The four first ones feel “good”, whereas the three last ones feel “bad”. In our life we experience all of them, but if the majority of our emotions are the three last ones the welfare is low. To increase welfare we want to make sure the four first ones takes over in our life. This is also connected to what things might act as reinforcers and what might act as punishers. Things that feel good will work as positive reinforcers, with things that feel bad having the possibility of acting as positive punishers (and negative reinforcers when you learn you can avoid them). Hence working with positive reinforcement we increase the likelyhood of the good feelings and increase the welfare of the horse.
You can learn more about Core Affect Space from Illis ABC, or about the different core emotions from Connection Training.

The marker – “click”
When we are working with shaping a new behaviour, timing is everything. With classical/respondent conditioning we have taught our horse that click=”good, treat is on its way”. We can then use that association to get our timing better. We can mark the desired behaviour with a “click” (or whatever we use as a marker), and a few seconds later give the horse its treat. This makes it easier for us to be more precise, and helps the horse to understand the details we’re after.

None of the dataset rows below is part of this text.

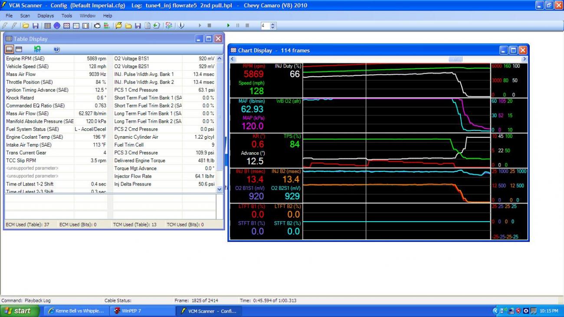Viewport: 564px width, 317px height.
Task: Open the Scan menu
Action: coord(25,16)
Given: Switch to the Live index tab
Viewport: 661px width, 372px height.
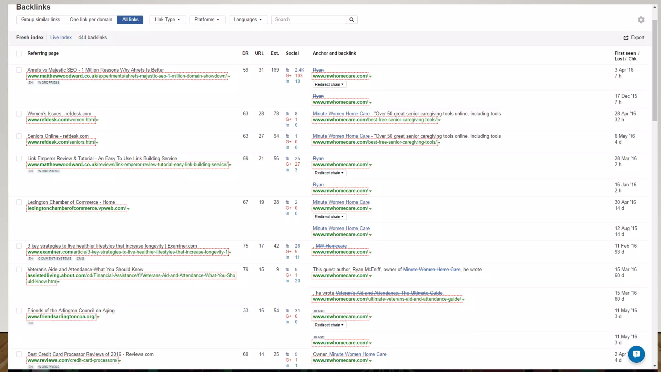Looking at the screenshot, I should [x=61, y=37].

Shaping, “guessing game”, timing and frustration
When we start with “nothing” and our goal is a quite complex behaviour (e.g. standing still for 1 min, sidepass, or whatever it might be) we need to shape that behaviour. We do that by picking out the smallest attempt towards the final goal and reinforce that. Along the way we can increase the difficulty and reinforce steps closer and closer to the final goal. It’s like a guessing game for the horse, and depending on our timing of the reinforcement it makes it easier or harder for the horse to guess what it has to do to get its next reinforcement.
If the steps are too big or the timing is off a little too often, it’s harder for the horse to guess what we’re after, and the horse might get frustrated and angry. The way around this is not to punish (neither P+ nor P-) the horse, but to work on our timing and to reinforce the horse more often for the desired behaviour.

From theory to practice
When you understand some of the concepts it might be time to start putting it into practice. It’s always a good idea to get someone experienced to help you with these first steps. What you will start with is teaching the horse to stand relaxed with its head forward. This will then be the “default” behaviour the horse returns to when it doesn’t know what it’s supposed to do. After that you can use the clicker and the treats to teach your horse just about everything!